Predictably, there isn't much comfort for newspapers in the latest Pew study of Americans' news habits. The Internet is said to be the third most popular news platform, behing local television news and national television news. Of course, much of what's consumed on the Internet comes from newspapers, but we still haven't found a way of making money on it.
But the study does provide a hint that worries about people turning away from the news may have been overstated:
Pew says that 37 percent of Internet users are commenting, tweeting, facebooking and otherwise integrating news sharing into their daily lives. "People use their social networks and social networking technology to filter, assess, and react to news," the Pew report says. A full 75 percent of online news consumers get news stories delivered via e-mail or social networking, and 52 percent of those people will share news stories with others online. Even more intriguing is that "72% of American news consumers say they follow the news because they enjoy talking with others about what is happening in the world."

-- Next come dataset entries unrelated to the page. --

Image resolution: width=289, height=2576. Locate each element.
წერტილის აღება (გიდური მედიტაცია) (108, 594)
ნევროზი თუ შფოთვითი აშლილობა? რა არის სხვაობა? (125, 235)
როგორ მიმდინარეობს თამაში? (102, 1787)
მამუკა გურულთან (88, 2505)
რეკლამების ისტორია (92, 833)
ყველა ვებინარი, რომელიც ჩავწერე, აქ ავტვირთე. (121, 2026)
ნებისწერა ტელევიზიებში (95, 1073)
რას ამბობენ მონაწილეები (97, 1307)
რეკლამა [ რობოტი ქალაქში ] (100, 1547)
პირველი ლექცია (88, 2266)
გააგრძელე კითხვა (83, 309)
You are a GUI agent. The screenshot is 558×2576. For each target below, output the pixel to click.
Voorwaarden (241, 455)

There will continue to be plenty of work for journalists. They'll just have to be comfortable on many platforms and flexible enough to keep changing when the platforms do. One of the interesting things the survey underscored was that people have no brand loyalty now -- they're just interested in the information, and they put no particular stock in where it came from.

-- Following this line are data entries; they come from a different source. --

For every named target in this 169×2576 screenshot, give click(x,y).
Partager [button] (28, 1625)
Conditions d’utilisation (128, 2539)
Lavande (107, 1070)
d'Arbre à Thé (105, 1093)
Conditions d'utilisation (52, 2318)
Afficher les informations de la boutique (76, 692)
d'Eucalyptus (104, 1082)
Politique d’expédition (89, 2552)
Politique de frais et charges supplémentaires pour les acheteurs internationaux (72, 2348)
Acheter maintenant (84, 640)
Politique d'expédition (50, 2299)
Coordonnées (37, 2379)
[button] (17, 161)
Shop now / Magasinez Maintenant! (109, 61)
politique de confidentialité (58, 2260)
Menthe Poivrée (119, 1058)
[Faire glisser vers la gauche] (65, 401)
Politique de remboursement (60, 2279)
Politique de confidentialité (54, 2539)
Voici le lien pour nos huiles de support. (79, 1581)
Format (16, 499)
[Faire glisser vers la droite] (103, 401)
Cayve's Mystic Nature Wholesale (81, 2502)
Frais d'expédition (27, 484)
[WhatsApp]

I think the Internet is having this effect in other areas, too. Years ago, an acquaintance from my high school days tried to interest me in a great Web opportunity he was promoting. For a small fee, this company would provide me with a "portal" to which people would come and buy all these products the company was distributing. I instinctively knew this was a fool's dream. People even then didn't tend to go to specific places for specific products on the Web. If you want a digital camera or a TV or a washing maching or whatever, you just go online and find the one you want at the price you want, regardless of what retailer is pushing it. Names such as "Sears" and "Best Buy" mean less and less every day.